Student athletes and responsibilities

Natalie Mander, Sports Editor

The term “student athlete” is defined as one who must typically balance the roles of being a full-time student and a full-time athlete. They carry the responsibilities of setting an example for others and being an active participant in class. However, this is easier said than done.

We all have those days where we come home from a long day of school along with practice or a game and just collapse on the bed, too tired to think of finishing homework. But when a one night exception becomes a habit, it is hard to get back into a balanced schedule of sports, homework and sleep. Once you have fallen behind on homework, there is a slim chance to bring up your grade again.

With the new rule by the Illinois High School Association, student athletes must be passing five classes to be eligible for their sport. Students are now taking extra time to maintain their grades. This rule should not be the motivation for an athlete to be not just passing their classes.

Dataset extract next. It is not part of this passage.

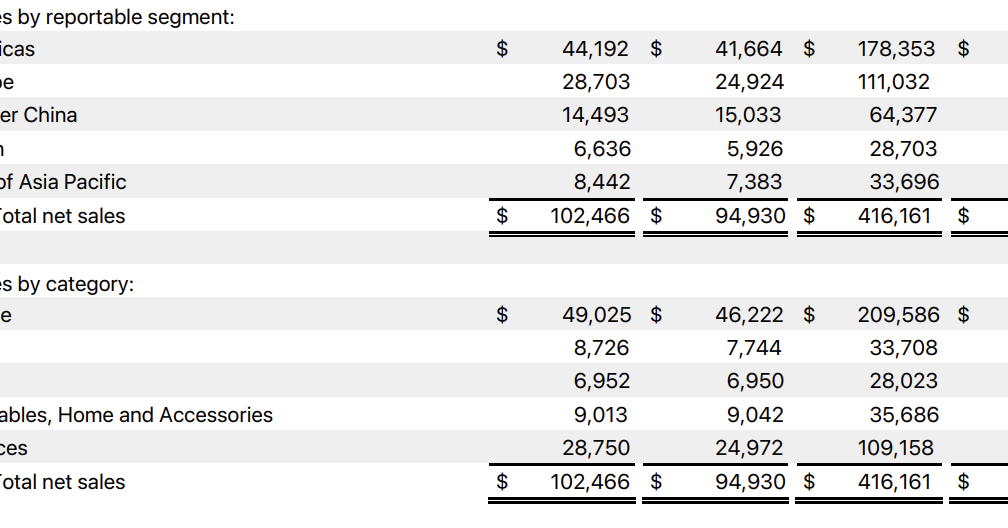Select the 178,353 value
Viewport: 1008px width, 528px height.
tap(897, 48)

It is naïve to assume that all student athletes are motivated to be success in both their sport and school. I don’t intend to send the message that all student athletes are incapable of maintaining their grades independently. However, a healthy balance between athletics and academics is essential to a positive high school experience. Student-athlete Haylie Clement, is enrolled in all honors classes at Joliet West. She often finds herself stressed, but loves the challenge of balancing academics and athletics. “Being a student athlete allows me focus on my school work in order to play the sports that I love,” said Clement.

Above all, academics trumps athletics. Many colleges grant athletic scholarships to athletes, but the scholarships are also given based on the athlete’s grades and their attitude in the classroom. As Mr. Milsaps always reminds students, “The student in student athlete come first for a reason. Academics always come first.”